At first, I was unsure about the need to blog, and I am amazing at excuses. Clearly, homework is more important than blogging, along with reading, sleeping, and really anything else that doesn't end with me sharing my personal thoughts with other people. However, I am stuck in the Gainesville airport for at least three more hours, so I have no excuse. I always start a blog, yet I never finish or keep going. Maybe it is because I don't think I am witty enough to be sharing my thoughts on the internet, but I am pretty aware that God was extremely generous when giving me the gift of humor. It has more to do with my complete fear of committing to anything that does not have a 100% chance of coming up Tara, even something as simple as writing in a public space. In truth, the same can be said about goals that I set for myself. I always start them, and I even start them well. Yet once I realize they are attainable, the flame goes out and I move on. I don't even get upset about not finishing them-- I find a new dream as quickly as I found the last. Up until the last few months, I have been completely okay living like this. I have been able to explore parts of life that few ever touch, learn more about myself than I thought possible, and read at least the first twenty pages of hundreds of books most people will not open in a lifetime.
However, if you only read the first twenty pages of Peter Pan (and live under a rock completely unpenetrated by Disney), it is a story about a perfectly rich, bratty family--with a dog-human as a nanny--that is held together by a submissive, and borderline robotic, mother. If that is what you get out of Peter Pan, you have clearly missed the point. It's probably because you stopped reading 200 pages too soon. You missed the magic that happens when that perfectly rich, bratty family is turned upside down by a boy in tights that refuses to grow up (I am a firm believer that Barrie imagined him in tights long before Walt did).
If you don't finish the book, you miss the faith, trust, and pixie dust. Goals work the same way. Without seeing them through to the end, you miss the heart of why you had that goal in the first place. Finding the heart of the goal is what creates individual growth. You don't have to succeed; sometimes it is better if you fail. Instead, put faith, trust, and even some pixie dust into each and every goal, regardless of the foreseen outcome.

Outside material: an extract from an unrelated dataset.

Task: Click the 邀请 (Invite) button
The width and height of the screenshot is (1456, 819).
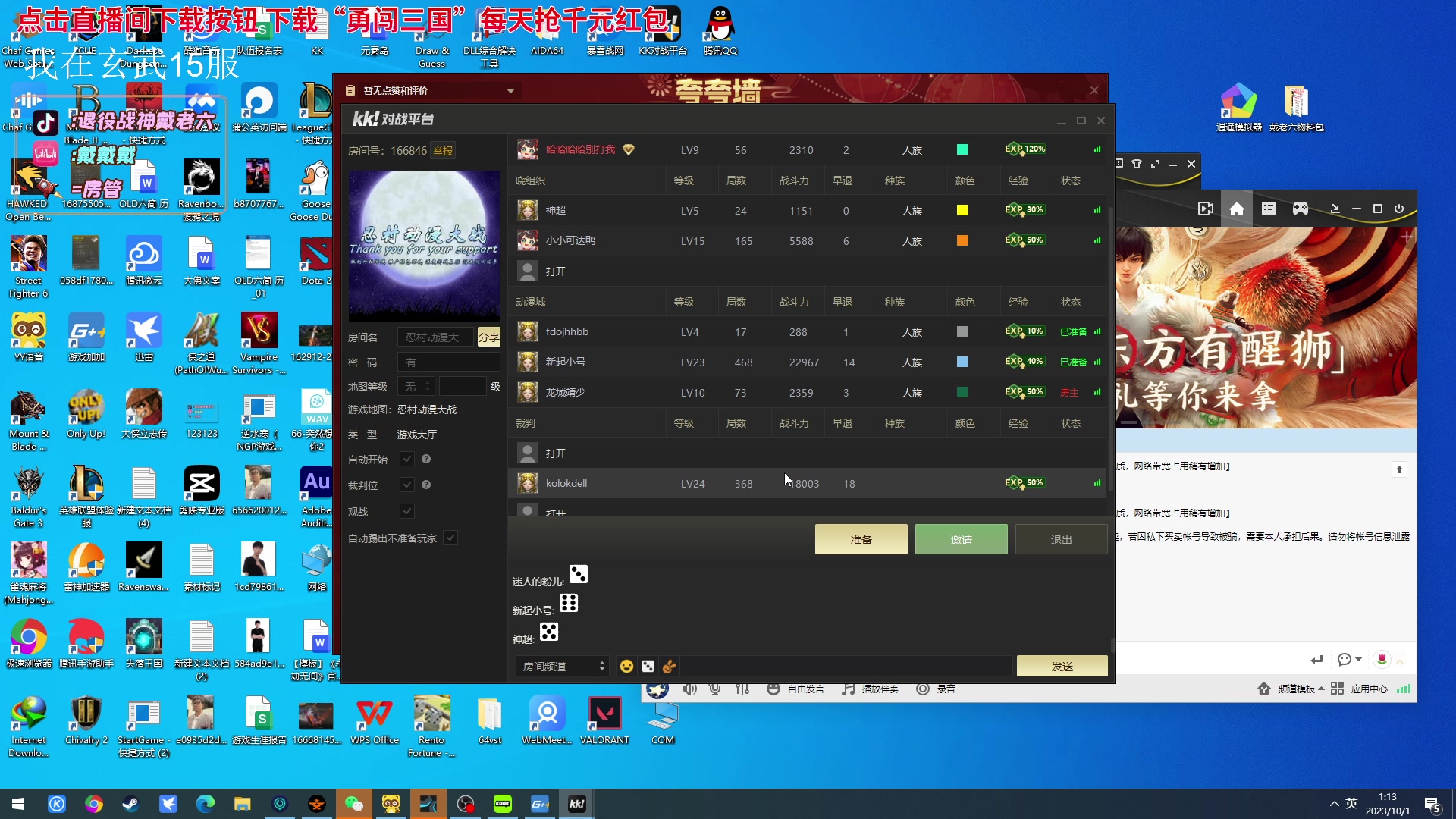Action: tap(960, 539)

With all of this in mind, my new goal is to view each goal with the same three ingredients that Peter Pan references when he breaks down flying for the Darling children. After all, who doesn't want to fly? I am not sure if there are rules about having a goal about goals (seems a bit redundant), but there it is, starting with this blog post.
So until the next time I gaze into the magic mirror (yes, the same one that says I am the loveliest of them all on days that I have not been on a plane since 4 AM), that's all I've got.
With faith, trust, and a little bit of pixie dust,
Tara
I can totally relate to your ability to come up with excuses not to blog. I forget about it. In my class in seminary this year, we had to come up with a growth plan for the next 1-3 years (definitely thinking long term here). Mine was to update my blog with an intriguing thought or question from my seminary classes at least three times a week. So we'll see how it goes. Good luck!